WHAT TO PRODUCE>
Answer these questions from the text on the subnature of God, one per line, numbered 1., 2., and 3.:
1. According to the opening paragraph, the godly individual is a kind of what?
2. Which writer is paraphrased with the phrase "human-all-too-human"?
3. What does the text call "that great antithesis of truth"?

TEXT PROVIDED>
--*--

THE SUBNATURE OF GOD

 

1.   Since the context of God, as of Heaven, appertains to metaphysics, and does so in both primary (formal) and secondary (powerful) terms, we can be sure that the 'humanity' of the one is subhuman and the 'nature' of the other subnatural, and that the godly individual is accordingly a kind of subman, whether in aural sensuality or, more definitively, in respiratory sensibility.

 

2.   Thus whether aural or respiratory metaphysics is at issue, the subhumanity of 'God the Son', so to speak, and the subnaturalism of 'God the Father' would indicate the inevitability of a subman, since one cannot be anything less than the deepest and highest of persons to be identifiable with God or, at any rate, with what is godly in its redemptive drive, in both ego and will, towards the universality of Heaven.

 

3.   Clearly, the average man is not godly in his physical mean, but human and natural, one might almost say, paraphrasing Nietzsche, human-all-too-human and natural-all-too-natural, which, admittedly, is the next-best-thing to godliness, but emphatically no more identical with God than, say, vegetation with air, or sin with grace, or unholiness with holiness, or the earth with Heaven, or travail with peace.

 

4.   Thus although most men are intermittently capable of subhuman tendencies and not a few submen, by contrast, no less intermittently capable of human ones, a distinction nevertheless persists, in general terms, between the lower-class phenomenality, as it were, of mass-volume subjectivity and the noumenality, comparatively upper class, of time-space subjectivity, as between men and submen, the physical collectivity and the metaphysical individual who, in his graceful aloofness from the sinful, is akin to God.

 

5.   But if man is not commensurate, in average masculine terms, with God, then what about those men who approximate, in their bias towards strength, to women, albeit from a vegetative (and therefore muscular) as opposed to a watery (and thus properly feminine) point of view?

 

6.   Clearly, such 'men' are even further removed from the possibility of godliness than the generality of humanistic/naturalistic men, since strength is not closer to truth than knowledge, the masculine mean, but closer, in its objectivity, to beauty, that great antithesis of truth.

 

7.   Therefore 'men' who are 'bovaryized', or bent, away from their own gender in arguably superhuman/supernatural terms, the sort of terms in which strength has its watery - and womanly - throne, are less men than effective 'supermen', and therefore a perverse kind of women, employing the latter term strictly in relation to volume-mass objectivity, and therefore not to its upper-class counterpart in space-time objectivity.

--*--

[Stored records]
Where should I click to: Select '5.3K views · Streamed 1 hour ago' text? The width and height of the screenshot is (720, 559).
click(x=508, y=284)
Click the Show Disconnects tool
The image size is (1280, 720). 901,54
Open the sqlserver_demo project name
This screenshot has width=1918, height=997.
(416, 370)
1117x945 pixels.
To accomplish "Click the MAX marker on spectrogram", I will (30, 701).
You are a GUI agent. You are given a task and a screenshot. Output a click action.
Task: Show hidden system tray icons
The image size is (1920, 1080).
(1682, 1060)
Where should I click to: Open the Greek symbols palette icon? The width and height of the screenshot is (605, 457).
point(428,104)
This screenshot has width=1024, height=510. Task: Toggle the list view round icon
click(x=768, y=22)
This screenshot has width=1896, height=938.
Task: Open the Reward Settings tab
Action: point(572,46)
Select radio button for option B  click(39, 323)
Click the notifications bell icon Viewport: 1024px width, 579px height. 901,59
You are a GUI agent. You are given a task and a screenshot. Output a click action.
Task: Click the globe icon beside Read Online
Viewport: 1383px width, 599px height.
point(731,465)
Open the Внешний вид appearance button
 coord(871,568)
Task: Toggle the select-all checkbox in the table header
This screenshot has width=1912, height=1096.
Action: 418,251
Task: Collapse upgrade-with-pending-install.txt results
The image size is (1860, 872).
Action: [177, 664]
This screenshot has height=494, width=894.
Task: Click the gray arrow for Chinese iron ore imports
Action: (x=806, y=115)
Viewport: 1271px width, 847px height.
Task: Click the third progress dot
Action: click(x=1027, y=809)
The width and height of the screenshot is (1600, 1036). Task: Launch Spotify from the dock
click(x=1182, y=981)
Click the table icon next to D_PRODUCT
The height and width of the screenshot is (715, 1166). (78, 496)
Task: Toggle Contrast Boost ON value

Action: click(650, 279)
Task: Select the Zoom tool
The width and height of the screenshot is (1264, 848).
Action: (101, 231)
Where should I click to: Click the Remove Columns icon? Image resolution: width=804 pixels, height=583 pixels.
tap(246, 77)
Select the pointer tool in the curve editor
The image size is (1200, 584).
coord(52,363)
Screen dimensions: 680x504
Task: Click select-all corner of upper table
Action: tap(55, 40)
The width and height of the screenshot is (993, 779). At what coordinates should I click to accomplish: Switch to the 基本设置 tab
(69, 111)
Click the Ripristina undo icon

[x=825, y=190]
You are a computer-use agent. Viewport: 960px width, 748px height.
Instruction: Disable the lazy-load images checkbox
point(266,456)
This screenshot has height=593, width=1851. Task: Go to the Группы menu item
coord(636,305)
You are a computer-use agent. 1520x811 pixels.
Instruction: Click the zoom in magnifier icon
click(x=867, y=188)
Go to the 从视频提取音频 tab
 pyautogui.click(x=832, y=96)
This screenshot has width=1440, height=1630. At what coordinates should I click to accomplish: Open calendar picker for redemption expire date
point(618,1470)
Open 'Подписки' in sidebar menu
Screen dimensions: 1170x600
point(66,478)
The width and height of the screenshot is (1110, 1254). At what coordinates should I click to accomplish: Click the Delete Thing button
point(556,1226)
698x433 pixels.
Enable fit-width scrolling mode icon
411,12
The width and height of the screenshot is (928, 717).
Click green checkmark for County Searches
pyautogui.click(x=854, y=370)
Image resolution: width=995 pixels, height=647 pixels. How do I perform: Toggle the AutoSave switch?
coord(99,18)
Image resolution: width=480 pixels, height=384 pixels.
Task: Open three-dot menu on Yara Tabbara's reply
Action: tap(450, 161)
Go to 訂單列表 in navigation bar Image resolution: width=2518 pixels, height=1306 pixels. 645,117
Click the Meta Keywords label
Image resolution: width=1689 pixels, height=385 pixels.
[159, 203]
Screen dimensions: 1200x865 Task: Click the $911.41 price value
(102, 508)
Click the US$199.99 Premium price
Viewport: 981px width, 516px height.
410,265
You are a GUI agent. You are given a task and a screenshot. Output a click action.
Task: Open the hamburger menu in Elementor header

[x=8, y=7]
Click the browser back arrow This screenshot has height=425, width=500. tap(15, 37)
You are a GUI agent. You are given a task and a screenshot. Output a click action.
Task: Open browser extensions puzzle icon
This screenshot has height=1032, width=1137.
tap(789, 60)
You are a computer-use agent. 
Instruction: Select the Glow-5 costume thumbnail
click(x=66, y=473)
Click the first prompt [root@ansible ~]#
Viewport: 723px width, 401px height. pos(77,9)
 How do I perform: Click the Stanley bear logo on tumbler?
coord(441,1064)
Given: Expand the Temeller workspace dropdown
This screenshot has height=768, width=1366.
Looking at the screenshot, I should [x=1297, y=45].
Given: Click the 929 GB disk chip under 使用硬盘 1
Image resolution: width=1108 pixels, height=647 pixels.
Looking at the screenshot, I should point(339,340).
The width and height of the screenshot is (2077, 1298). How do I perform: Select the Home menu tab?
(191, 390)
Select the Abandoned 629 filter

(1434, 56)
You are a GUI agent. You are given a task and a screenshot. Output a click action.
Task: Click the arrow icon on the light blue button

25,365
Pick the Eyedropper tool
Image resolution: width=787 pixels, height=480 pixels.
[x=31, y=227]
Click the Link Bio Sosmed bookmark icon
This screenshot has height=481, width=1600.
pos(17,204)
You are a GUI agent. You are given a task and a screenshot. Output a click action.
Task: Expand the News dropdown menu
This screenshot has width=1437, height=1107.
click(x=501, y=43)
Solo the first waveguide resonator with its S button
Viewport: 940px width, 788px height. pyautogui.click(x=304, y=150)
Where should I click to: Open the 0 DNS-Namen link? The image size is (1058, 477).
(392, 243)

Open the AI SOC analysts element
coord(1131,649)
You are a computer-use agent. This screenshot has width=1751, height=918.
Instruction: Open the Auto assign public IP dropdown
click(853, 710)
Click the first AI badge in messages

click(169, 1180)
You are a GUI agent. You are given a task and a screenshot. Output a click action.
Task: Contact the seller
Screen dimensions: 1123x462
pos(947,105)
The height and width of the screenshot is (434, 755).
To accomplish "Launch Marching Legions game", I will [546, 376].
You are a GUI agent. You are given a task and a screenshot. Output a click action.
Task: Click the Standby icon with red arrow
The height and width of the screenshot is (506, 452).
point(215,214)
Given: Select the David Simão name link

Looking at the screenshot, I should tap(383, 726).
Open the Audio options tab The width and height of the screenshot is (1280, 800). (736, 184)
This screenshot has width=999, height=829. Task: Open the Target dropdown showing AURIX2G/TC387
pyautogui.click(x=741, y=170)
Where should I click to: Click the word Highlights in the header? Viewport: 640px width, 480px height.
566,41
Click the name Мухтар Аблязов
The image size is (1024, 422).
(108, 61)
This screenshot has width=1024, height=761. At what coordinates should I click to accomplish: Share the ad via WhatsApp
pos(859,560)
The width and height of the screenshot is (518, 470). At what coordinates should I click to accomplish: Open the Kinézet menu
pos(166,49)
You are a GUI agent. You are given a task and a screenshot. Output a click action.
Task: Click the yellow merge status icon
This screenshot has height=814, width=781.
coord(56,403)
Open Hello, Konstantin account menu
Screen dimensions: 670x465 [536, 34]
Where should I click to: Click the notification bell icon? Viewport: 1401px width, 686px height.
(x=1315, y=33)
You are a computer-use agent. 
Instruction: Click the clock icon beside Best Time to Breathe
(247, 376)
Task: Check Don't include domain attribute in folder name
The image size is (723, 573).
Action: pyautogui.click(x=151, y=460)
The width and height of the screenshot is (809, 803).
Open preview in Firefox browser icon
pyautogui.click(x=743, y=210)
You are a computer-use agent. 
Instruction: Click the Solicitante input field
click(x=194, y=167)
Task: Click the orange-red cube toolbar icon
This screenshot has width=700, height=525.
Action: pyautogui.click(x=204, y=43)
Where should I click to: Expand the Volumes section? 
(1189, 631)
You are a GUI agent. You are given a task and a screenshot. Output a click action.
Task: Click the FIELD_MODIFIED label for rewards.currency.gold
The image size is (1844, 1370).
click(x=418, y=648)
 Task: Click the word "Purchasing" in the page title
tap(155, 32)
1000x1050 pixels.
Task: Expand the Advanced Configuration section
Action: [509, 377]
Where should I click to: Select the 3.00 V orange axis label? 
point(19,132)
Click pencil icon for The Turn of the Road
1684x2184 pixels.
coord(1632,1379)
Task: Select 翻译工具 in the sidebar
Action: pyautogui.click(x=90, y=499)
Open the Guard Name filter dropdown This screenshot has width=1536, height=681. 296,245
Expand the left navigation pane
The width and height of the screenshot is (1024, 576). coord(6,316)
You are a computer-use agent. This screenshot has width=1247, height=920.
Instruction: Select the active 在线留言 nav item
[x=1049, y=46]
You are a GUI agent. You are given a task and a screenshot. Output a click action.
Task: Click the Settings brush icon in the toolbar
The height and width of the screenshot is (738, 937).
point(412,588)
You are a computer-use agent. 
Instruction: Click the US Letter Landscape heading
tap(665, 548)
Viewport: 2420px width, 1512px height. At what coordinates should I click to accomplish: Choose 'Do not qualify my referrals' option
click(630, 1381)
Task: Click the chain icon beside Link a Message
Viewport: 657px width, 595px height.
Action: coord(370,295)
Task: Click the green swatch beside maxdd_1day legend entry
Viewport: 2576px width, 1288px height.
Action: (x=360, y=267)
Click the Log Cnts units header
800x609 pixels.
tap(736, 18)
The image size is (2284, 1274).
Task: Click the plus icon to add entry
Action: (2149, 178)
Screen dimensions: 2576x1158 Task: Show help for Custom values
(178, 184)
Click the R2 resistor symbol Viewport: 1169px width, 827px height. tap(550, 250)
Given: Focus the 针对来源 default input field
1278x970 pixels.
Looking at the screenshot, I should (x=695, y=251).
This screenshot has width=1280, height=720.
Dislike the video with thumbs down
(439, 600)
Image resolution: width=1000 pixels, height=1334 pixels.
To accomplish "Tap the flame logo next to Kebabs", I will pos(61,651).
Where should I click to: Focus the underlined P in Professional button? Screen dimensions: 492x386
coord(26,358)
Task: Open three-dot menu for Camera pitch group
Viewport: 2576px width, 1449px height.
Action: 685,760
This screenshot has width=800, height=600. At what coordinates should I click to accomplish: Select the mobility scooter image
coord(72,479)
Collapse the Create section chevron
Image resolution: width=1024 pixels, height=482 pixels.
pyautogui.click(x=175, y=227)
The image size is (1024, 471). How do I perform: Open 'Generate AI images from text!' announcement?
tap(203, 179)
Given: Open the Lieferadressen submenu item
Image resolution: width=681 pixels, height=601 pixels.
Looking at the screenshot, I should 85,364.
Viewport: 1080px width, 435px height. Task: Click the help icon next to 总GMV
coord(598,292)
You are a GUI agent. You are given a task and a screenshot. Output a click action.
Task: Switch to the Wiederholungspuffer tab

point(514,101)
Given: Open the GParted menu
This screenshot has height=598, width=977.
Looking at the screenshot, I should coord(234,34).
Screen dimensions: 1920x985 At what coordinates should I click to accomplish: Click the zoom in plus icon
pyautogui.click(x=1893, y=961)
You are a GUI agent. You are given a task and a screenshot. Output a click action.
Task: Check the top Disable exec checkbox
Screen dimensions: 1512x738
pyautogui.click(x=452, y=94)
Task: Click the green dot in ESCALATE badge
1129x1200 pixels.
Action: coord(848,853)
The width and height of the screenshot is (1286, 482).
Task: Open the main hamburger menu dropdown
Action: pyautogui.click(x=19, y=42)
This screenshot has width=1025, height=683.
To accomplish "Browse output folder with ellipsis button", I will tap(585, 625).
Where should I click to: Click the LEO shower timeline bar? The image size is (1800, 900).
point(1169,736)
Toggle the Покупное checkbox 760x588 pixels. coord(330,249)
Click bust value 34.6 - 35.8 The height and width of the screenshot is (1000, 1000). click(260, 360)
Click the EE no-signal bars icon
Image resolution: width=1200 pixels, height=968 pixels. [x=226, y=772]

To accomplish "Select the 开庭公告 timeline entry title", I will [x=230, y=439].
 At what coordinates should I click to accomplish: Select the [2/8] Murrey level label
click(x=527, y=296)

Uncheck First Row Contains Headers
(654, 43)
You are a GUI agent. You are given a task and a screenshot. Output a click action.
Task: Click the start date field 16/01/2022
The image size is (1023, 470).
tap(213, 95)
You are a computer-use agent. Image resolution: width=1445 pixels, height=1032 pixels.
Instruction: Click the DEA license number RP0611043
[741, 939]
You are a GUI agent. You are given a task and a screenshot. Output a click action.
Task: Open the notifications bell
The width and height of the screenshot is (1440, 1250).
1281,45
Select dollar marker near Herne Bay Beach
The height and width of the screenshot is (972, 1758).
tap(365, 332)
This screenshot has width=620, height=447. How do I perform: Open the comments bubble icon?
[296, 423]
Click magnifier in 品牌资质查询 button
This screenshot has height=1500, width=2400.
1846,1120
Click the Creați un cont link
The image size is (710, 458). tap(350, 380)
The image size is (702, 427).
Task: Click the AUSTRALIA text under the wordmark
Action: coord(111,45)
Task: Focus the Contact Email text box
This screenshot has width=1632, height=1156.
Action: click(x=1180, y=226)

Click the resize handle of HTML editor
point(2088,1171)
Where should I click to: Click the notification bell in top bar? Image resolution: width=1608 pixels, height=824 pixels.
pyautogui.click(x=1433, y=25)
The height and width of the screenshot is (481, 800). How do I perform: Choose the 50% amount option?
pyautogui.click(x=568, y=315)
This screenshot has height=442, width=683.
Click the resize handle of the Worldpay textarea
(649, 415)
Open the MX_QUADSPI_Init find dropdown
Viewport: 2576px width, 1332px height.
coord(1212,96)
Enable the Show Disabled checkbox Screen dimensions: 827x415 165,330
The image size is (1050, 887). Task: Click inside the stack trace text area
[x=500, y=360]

--*--

WORKED SOLUTION>
1. A subman
2. Nietzsche
3. Beauty